Emergency Workers Put to Test at D/FW

June 8, 2005
Nearly 300 volunteers played injured airplane passengers Tuesday during a mock disaster at Dallas/Fort Worth Airport. The drill, which is conducted every three years, is required by the FAA.

A row of ambulances awaits the signal to enter a mock crash scene Tuesday during a disaster drill at Dallas/Fort Worth Airport.

They lay in the grass for more than an hour, soaked in fake blood, moaning for help as rescuers sorted through the mess.

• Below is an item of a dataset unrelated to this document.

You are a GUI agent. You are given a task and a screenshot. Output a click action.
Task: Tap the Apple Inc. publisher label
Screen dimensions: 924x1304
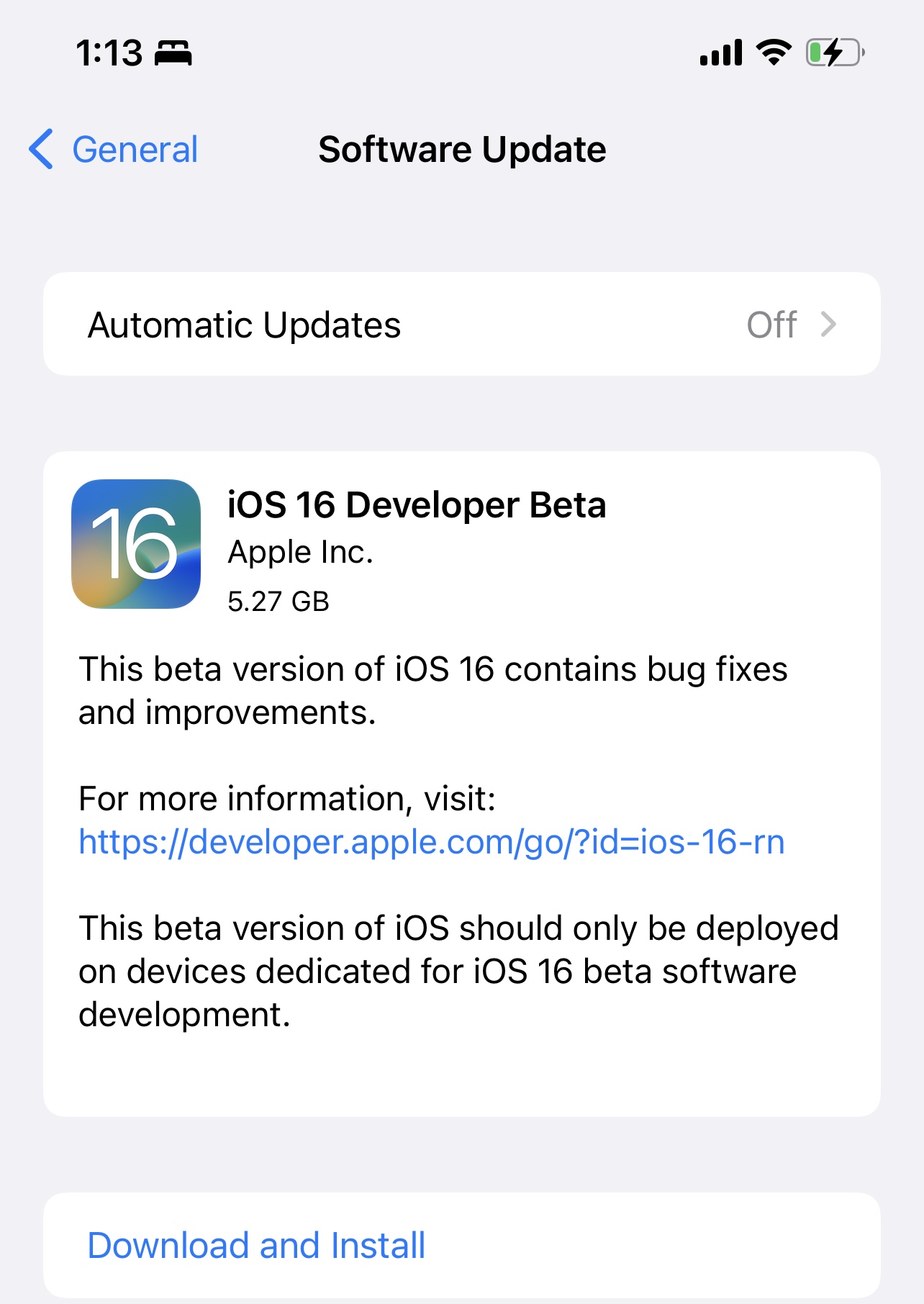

Nearly 300 volunteers played injured airplane passengers Tuesday during a mock disaster at Dallas/Fort Worth Airport. The drill, which is conducted every three years, is required by the FAA to demonstrate that 911 responders are prepared in case a plane goes down.

"We want to create in our responders a sense that they've already been there," D/FW Fire Chief Alan Black said.

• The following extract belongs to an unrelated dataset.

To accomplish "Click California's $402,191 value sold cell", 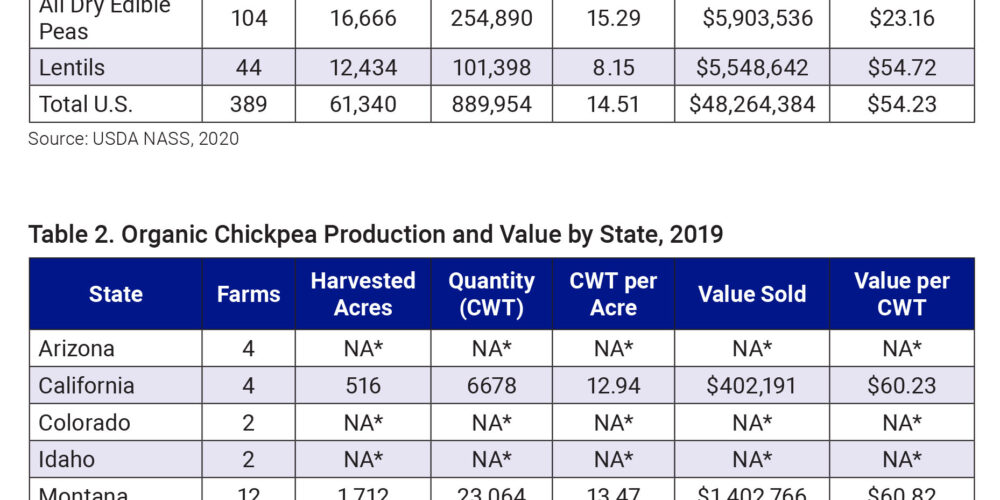I will tap(751, 385).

This time there was double trouble.

The scenario: The pilot of a plane returning to the United States from Angola reports engine trouble to air traffic controllers. On top of that, some of the 272 passengers are complaining of symptoms of a highly contagious virus.

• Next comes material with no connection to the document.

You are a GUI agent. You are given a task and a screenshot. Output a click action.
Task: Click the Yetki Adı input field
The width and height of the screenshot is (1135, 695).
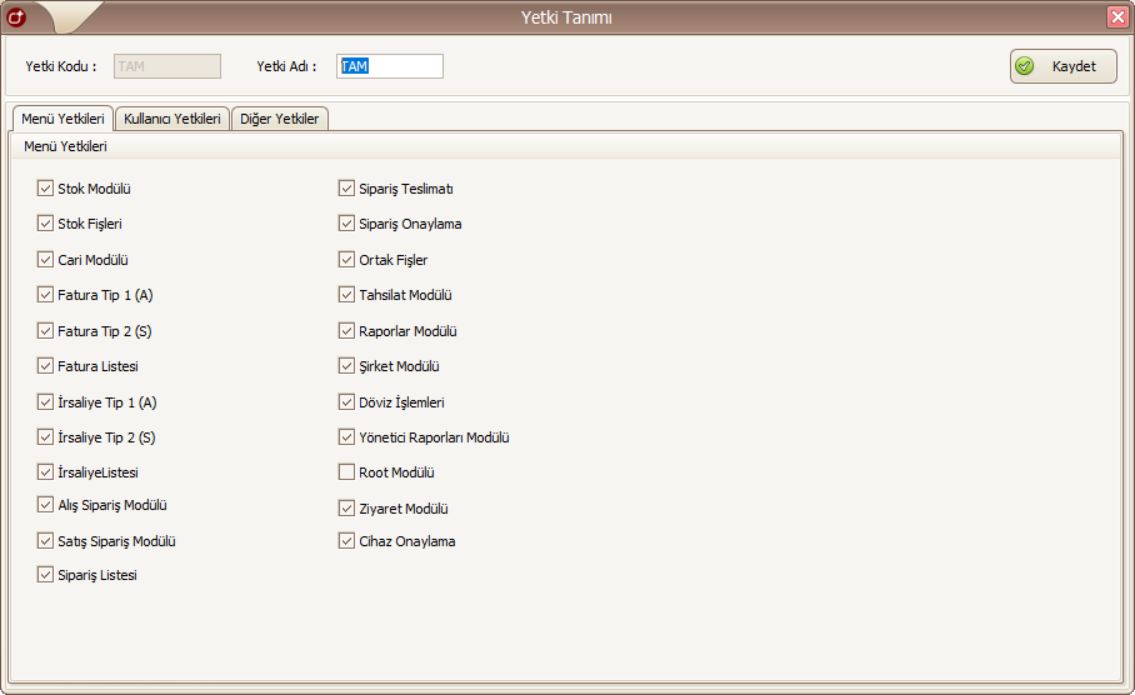pos(389,66)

The plane crash-lands and catches fire. Many passengers die, but others survive and lie bleeding in a field. Still others are walking wounded.

Rescuers must sort through the bruised bodies and separate those with the disease -- Marburg hemorrhagic fever -- from the other injured. That's tricky because the disease, like the plane crash, causes severe bleeding.

Fourteen out-of-town observers were on hand to critique the exercise. They debriefed the participants at the end of the five-hour drill and will issue a report in the next few weeks.

"They misdiagnosed me," said volunteer Robert Johnson of Euless, who wore makeup that simulated a gaping head wound.

At an improvised triage site, a worker finally noticed that Johnson had mistakenly been given a body tag that read "delayed."

"I should have been taken immediately," he said, pointing to the false injury. "But overall they're doing a good job. It's hard work."

It's not likely that a disease outbreak and a crash landing would occur simultaneously, but it is possible. And that's the point, said Dr. William Smock from the University of Louisville Health Science Center, who dreamed up the story line.

"Infectious disease is something out there worldwide that we have to be prepared for, whether it's an accident or a terrorism incident," he said.

It's timely, too. Nearly 400 cases of the Marburg virus were reported in Angola last month, according to the World Health Organization.

Back home, the drill at D/FW involved about 1,000 people, including police, paramedics and other people from several dozen agencies and hospitals.

Airport officials set fire to a giant simulated aircraft at a training ground on the west side of the airport, then watched as firefighters put it out.

Some volunteers playing crash victims got a ride in a CareFlite helicopter ambulance. Others went through a makeshift detox center.

IN THE KNOW

Also at Dallas/Fort Worth Airport:

Airport officials are scheduled Thursday to announce a partnership with the Nasher Sculpture Center in downtown Dallas to exhibit four works at the new Terminal D, which opens early next month. The works are to be displayed in a garden setting under the canopies at the arrivals area.

About 6 p.m. Monday, the airport dedicates the opening of Terminal D with a historic first collaboration of the Dallas and Fort Worth symphony orchestras. An ensemble of 46 members from each orchestra will perform works by American composer Aaron Copland and Mexican composer Jose Pablo Moncayo under Fort Worth director Miguel Harth-Bedoya. Dallas director Andrew Litton will conduct Gershwin's An American in Paris.